Rural hackney licences now possible
Public Transport Minister Alan Kelly has welcomed the passing of new regulations by the board of the National Transport Authority that allows for the introduction of the ‘Local Area Hackney Licence’ or ‘Rural Hackney’ licence.
23 December 2013
This licence, designed to facilitate low-cost entry into the taxi sector for isolated rural areas, is being introduced on a pilot basis and applications can be made to the National Transport Authority.
These regulations allow the National Transport Authority to grant hackney licenses for isolated rural areas at a low cost of approximately €50 in the case of a vehicle licence. Currently, hackney licences are only being issued to vehicles that are wheelchair-accessible which can bring the cost of providing such a service to in excess of €30,000 and would not be viable.
The recommendation for a low-cost hackney licence for rural areas came from the Government’s taxi regulation review, chaired by the Minister who said it was crucial to come up with creative solutions to improve transport connections in rural areas.
“Access to transport is a major problem in rural Ireland and we needed to think creatively about how to solve it,” he explained, “We’re all only too well aware of many isolated people in rural communities that are unable to access their local services. The taxi regulation system has not been designed for isolated areas of rural Ireland and this is a way it may do so.”
The National Transport Authority will now establish an application process as part of the granting of these licences following public consultation.
Applicants for the licence will have to be sanctioned by a local business or community group and will need to demonstrate that their area has a deficit of public transport and taxi services.
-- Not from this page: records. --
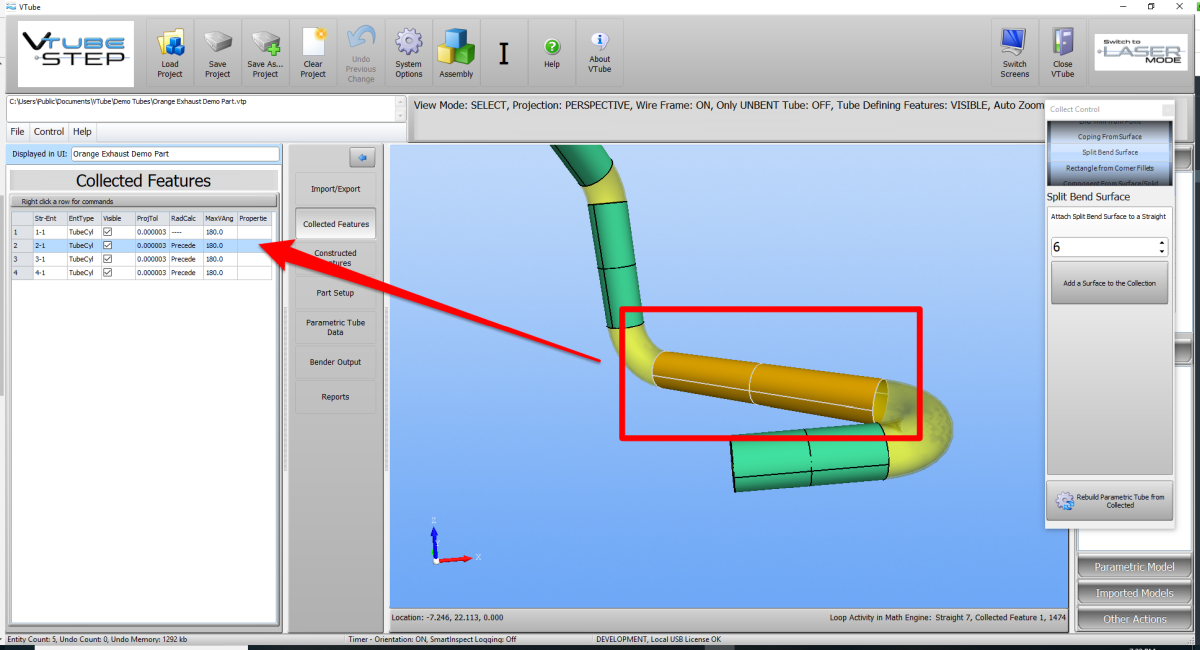Click the blue back arrow button
The height and width of the screenshot is (650, 1200).
362,157
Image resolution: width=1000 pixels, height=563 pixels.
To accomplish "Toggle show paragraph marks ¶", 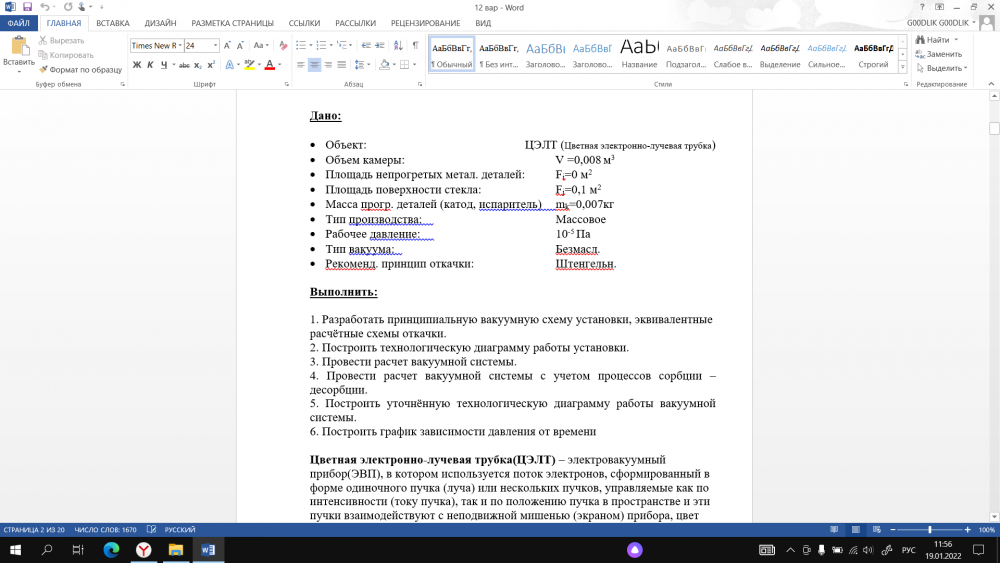I will tap(415, 45).
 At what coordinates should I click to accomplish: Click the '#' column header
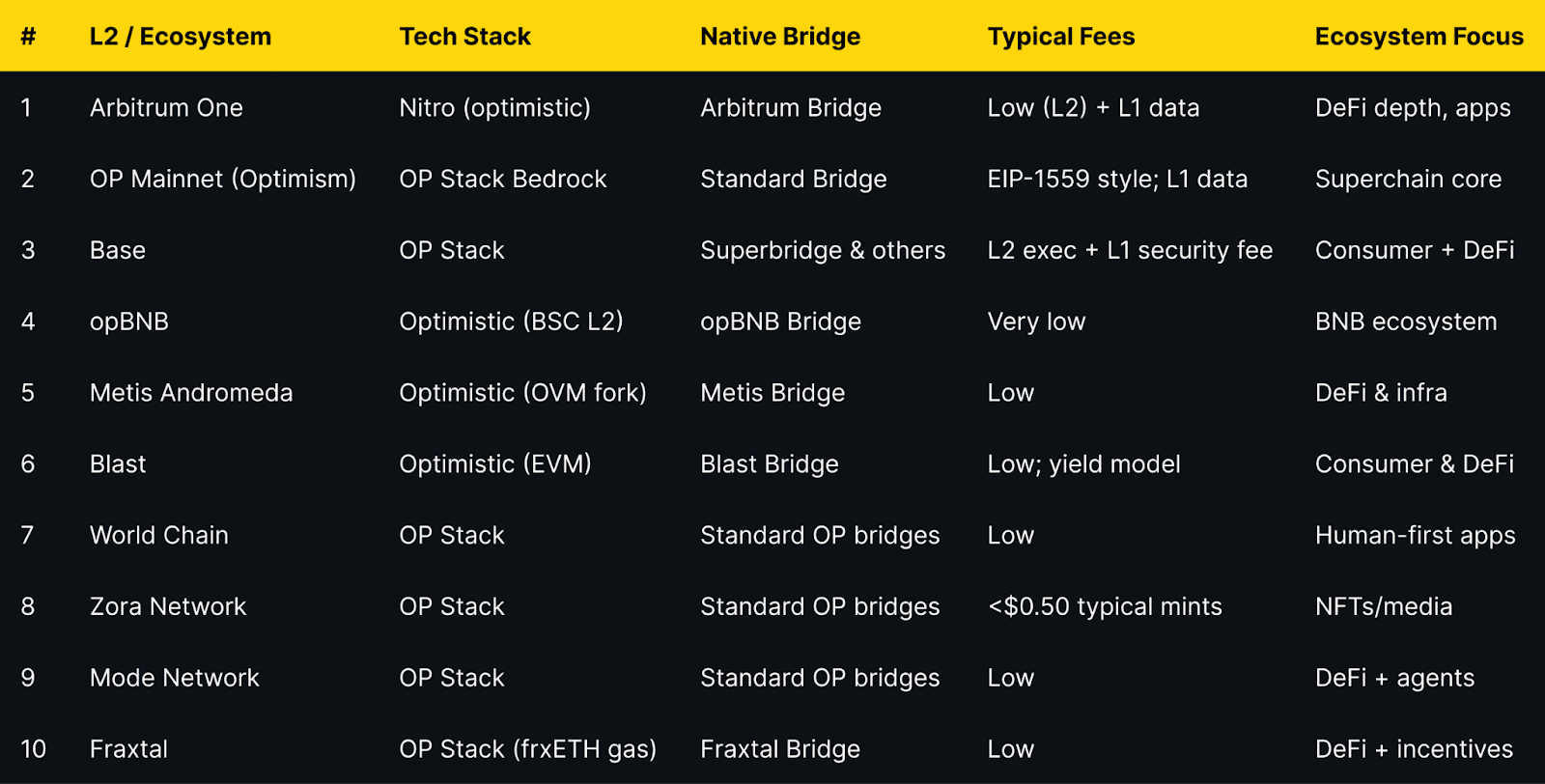(x=28, y=37)
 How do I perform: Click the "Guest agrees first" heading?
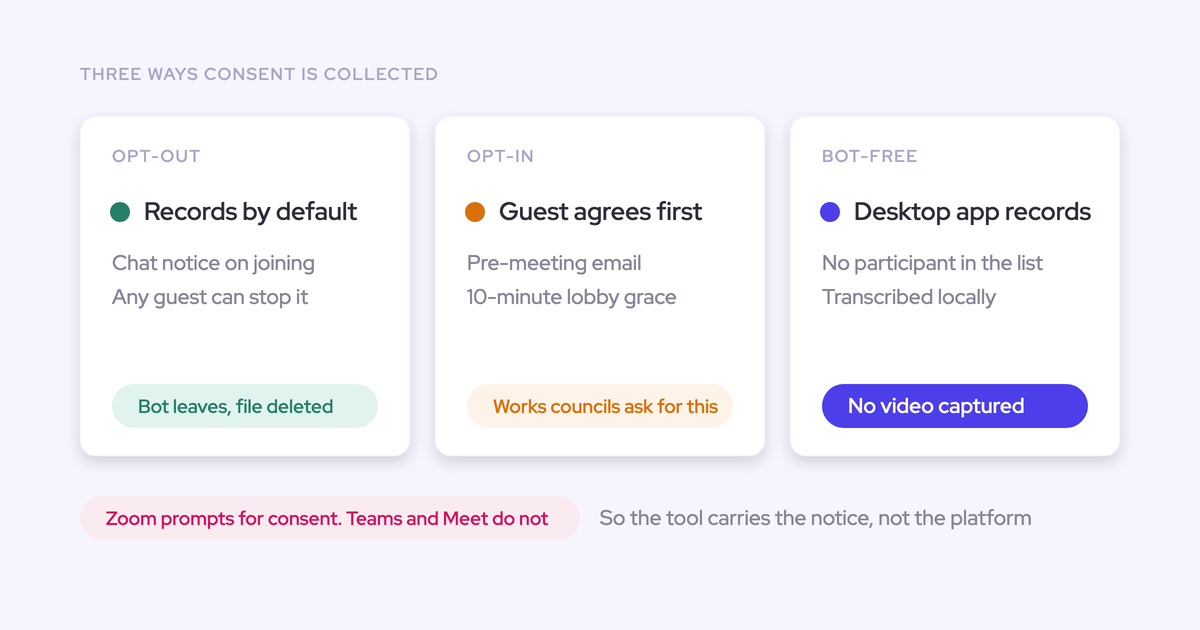[x=600, y=212]
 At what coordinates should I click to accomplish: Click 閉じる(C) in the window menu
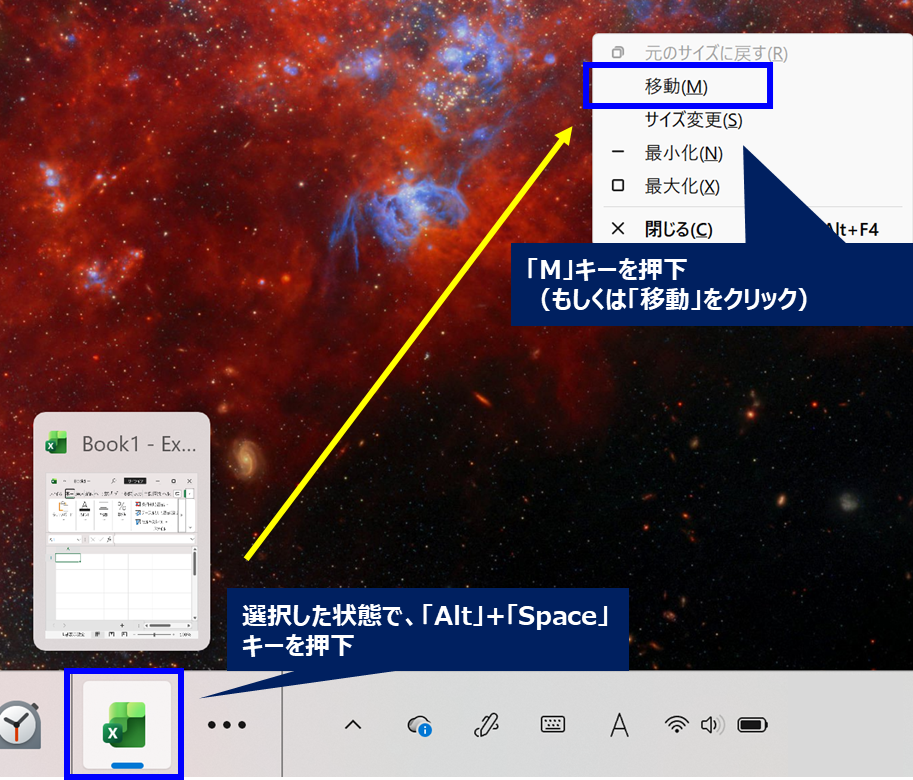(x=678, y=229)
This will require the approval of the local authority.
“What I hope is that the rural transport groups, working with the local authorities, will be able to identify the areas most in need of access to transport and licences can be granted on that basis,” added the Minister, “It will be done on a pilot basis initially.
“The aim is to provide people with social mobility and give people a way of accessing shops, health services and local events.”
The VFI has welcomed the Minister’s initiative.
“We’ve been campaigning for some assistance in respect of transport in rural areas for some time,” commented VFI Chief Executive Padraig Cribben, “This Minister seems to understand the problems encountered in rural areas and has taken a welcome first step in addressing same.
“There will be a number of pilot areas early in 2014 and we look forward to see how they will operate and what tweaking may be necessary to make them really effective.
“It is a good initiative and it needs to be spread out very quickly and not be suffocated by any unnecessary red tape,” he concluded.